Search code examples
gitgithubgithub-enterprise

Impact on storage when forking a repository


Scenario: Master repository with 100+ developers working off it

Is there a significant impact on Github storage space in the scenario where 100+ developers are forking a parent repo or is it a valid strategy for each developer to have their own fork of the repo, and then make PRs to the parent repo?

I looked through several other threads that may have some relevance to this question, but was only able to find that forks share objects to minimize storage usage.
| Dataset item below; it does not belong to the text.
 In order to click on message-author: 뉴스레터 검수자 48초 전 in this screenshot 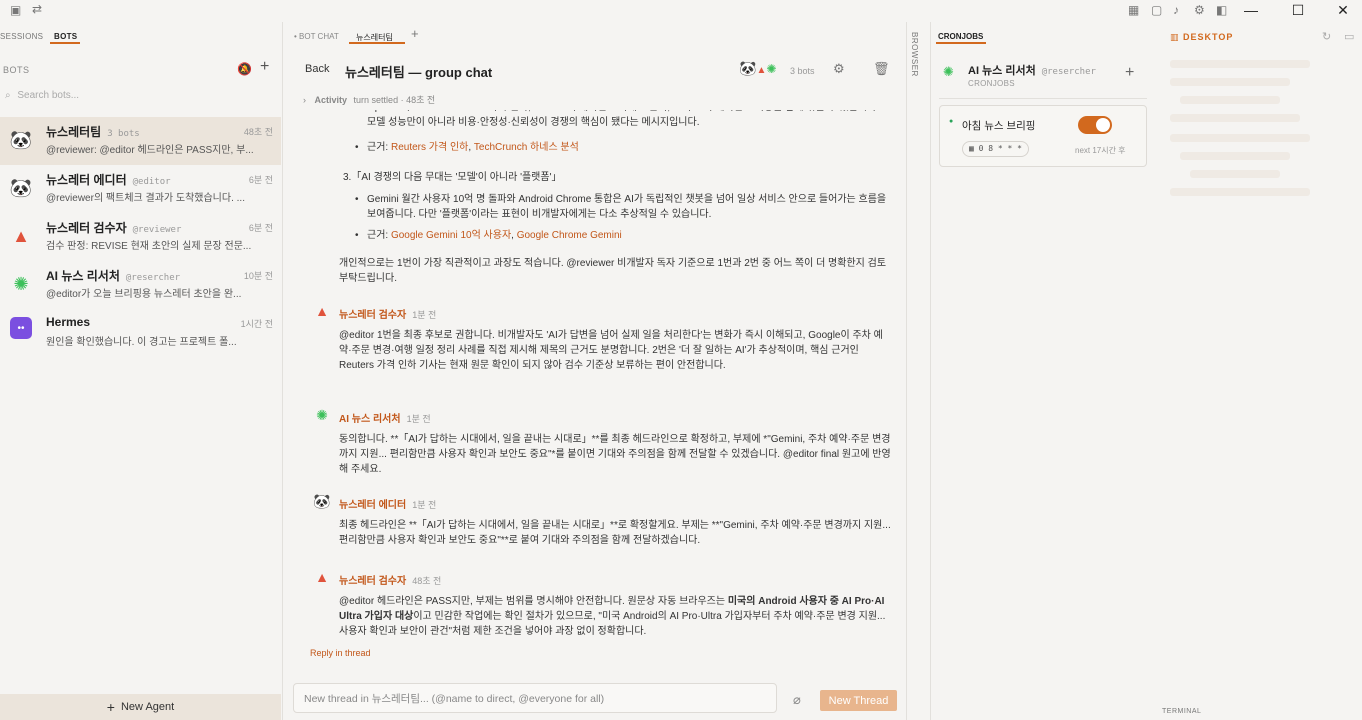, I will do `click(390, 582)`.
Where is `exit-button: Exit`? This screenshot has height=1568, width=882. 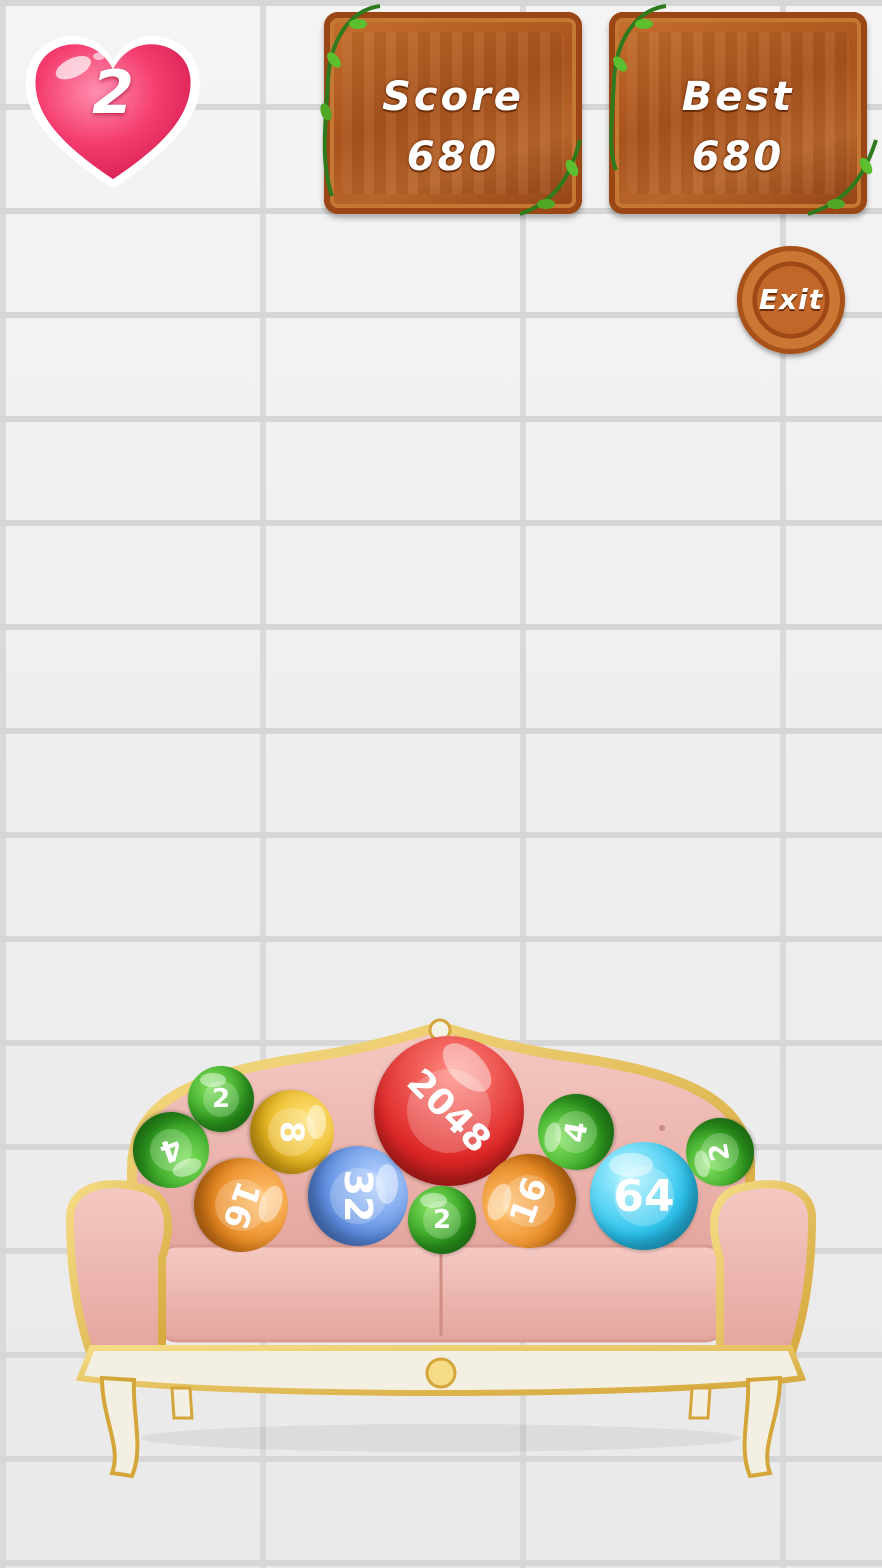
exit-button: Exit is located at coordinates (791, 300).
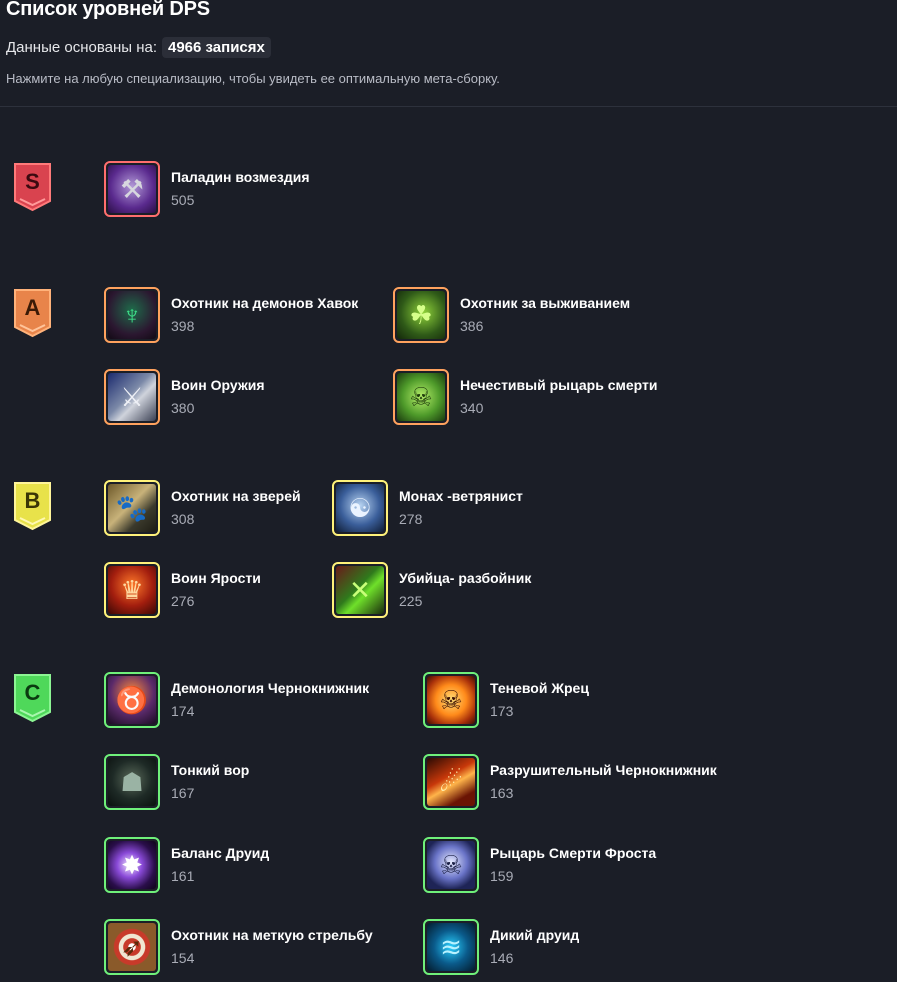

However, I was not able to figure out the level of impact on a large scale (hundreds of forks) and if this will significantly take up available storage.


Solution

  • A fork, on GitHub, would not duplicate (on theGitHub server side) the full repository, as explained in "Counting Objects" by Vicent Martí in 2015.

    Very early on we figured out that actually forking people’s repositories was not sustainable.

    For instance, there are almost 11,000 forks of Rails hosted on GitHub: if each one of them were its own copy of the repository, that would imply an incredible amount of redundant disk space, requiring several times more fileservers than the ones we have in our infrastructure.

    That’s why we decided to use a feature of Git called alternates.

    When you fork a repository on GitHub, we create a shallow copy of it.
    This copy has no objects of its own, but it has access to all the objects of an alternate, a root repository we call network.git and which contains the objects for all the forks in the network.